Single-vehicle crashes in which vehicles left the roadway accounted for 40 percent of fatal crashes and 21 percent of nonfatal injury crashes in 2014. Head-on collisions and sideswipes, which also can be caused by lane departures, accounted for another 12 percent of fatal crashes and 10 percent of injury crashes.
Crash avoidance technology that can help drivers stay in their lanes has the potential to prevent many of those deaths and injuries. Lane departure warning — which tracks a vehicle's position and alerts the driver if the vehicle strays across lane markings without the turn signal being activated — has become an increasingly common feature. So far, the crash reduction results for lane departure warning have been disappointing.
Just as automatic braking was the next logical step after forward collision warning was developed, systems that actively keep vehicles in their lanes instead of or in addition to issuing a warning have started to appear on vehicles. Many more such lane-keeping assist systems are in development.

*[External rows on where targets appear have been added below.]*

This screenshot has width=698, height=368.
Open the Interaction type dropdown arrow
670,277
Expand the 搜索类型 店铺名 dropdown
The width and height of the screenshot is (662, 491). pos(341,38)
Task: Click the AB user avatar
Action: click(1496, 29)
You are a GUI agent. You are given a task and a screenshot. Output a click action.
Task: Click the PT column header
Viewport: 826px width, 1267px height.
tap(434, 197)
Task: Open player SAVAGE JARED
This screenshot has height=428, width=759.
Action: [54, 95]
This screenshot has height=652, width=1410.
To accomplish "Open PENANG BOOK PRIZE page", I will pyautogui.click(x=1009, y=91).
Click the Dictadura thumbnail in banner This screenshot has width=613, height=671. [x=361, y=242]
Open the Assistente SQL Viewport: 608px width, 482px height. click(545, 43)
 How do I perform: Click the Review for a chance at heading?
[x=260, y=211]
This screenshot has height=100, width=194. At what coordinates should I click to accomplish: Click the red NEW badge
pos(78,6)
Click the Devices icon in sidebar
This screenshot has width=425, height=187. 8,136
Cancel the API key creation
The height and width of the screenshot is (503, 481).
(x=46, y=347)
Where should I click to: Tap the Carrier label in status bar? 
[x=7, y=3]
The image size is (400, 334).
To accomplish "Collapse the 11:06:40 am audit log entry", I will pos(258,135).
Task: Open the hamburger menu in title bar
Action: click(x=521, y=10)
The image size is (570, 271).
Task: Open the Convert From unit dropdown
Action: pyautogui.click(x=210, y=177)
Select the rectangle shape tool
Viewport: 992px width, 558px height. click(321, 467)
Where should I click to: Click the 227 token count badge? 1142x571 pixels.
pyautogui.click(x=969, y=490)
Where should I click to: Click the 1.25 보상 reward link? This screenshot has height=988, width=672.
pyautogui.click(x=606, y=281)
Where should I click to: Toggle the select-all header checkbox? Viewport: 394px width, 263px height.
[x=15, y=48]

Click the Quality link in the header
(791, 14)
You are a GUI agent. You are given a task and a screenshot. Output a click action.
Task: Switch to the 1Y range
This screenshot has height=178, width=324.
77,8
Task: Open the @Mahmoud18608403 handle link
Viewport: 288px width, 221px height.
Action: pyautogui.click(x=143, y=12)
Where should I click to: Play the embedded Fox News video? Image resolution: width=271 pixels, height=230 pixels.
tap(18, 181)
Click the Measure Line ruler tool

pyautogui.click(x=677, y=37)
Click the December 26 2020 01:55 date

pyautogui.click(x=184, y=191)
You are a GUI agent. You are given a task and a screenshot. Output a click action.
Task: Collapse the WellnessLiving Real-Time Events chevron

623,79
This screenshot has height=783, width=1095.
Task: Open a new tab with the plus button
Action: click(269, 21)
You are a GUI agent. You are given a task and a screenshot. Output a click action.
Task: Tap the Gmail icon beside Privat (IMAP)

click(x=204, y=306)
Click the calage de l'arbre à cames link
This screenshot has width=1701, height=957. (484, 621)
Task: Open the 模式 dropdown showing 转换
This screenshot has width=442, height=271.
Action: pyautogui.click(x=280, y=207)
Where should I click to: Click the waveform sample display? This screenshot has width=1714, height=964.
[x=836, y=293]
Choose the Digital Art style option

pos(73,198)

Whether or not these systems can prevent a crash depends in part on why the lane departure occurred and how the system responds if the driver doesn't take control after the system has intervened.
"If drivers are letting their vehicles drift from the lane because they are momentarily distracted, lane-keeping assist could help," says Jessica Cicchino, vice president for research at IIHS and the study's lead author. "However, if drivers are physically unable to control the vehicle, it's not enough to only nudge the car back into the lane. In such cases, a crash avoidance system would need to bring the vehicle to a stop on the side of the road."
One way to accomplish that would be to combine lane-keeping technology with in-vehicle driver monitoring that can detect the onset of a physical event, the authors note.
To determine the role that physical factors play in lane departures, the researchers looked at 631 lane-drift crashes from a detailed federal database of serious crashes in which at least one passenger vehicle was towed from the scene and emergency medical services were called. The crashes studied occurred during 2005-07.
Crash details came from interviews with drivers, passengers, witnesses and first responders; inspections of vehicles and crash scenes; and medical records.
In 17 percent of the crashes, the driver was sleeping, and in another 17 percent, the driver was otherwise incapacitated. The latter category includes drivers who lost consciousness due to drugs or alcohol, seizures, heart attacks, strokes or diabetic shock.
In the 124 lane-drift crashes resulting in fatal or serious injuries, 21 percent of drivers were asleep. The same percentage were otherwise incapacitated.
When conscious drivers with blood alcohol concentrations of 0.08 percent or higher or other physical conditions were included, lane-drift crashes involving driver physical factors totaled 47 percent of all severities and 56 percent of ones with fatal or serious injuries.
One limitation of the study is that the database used includes only crashes that occur between 6 a.m. and midnight, while many crashes that result from sleeping or blacked-out drivers occur after midnight.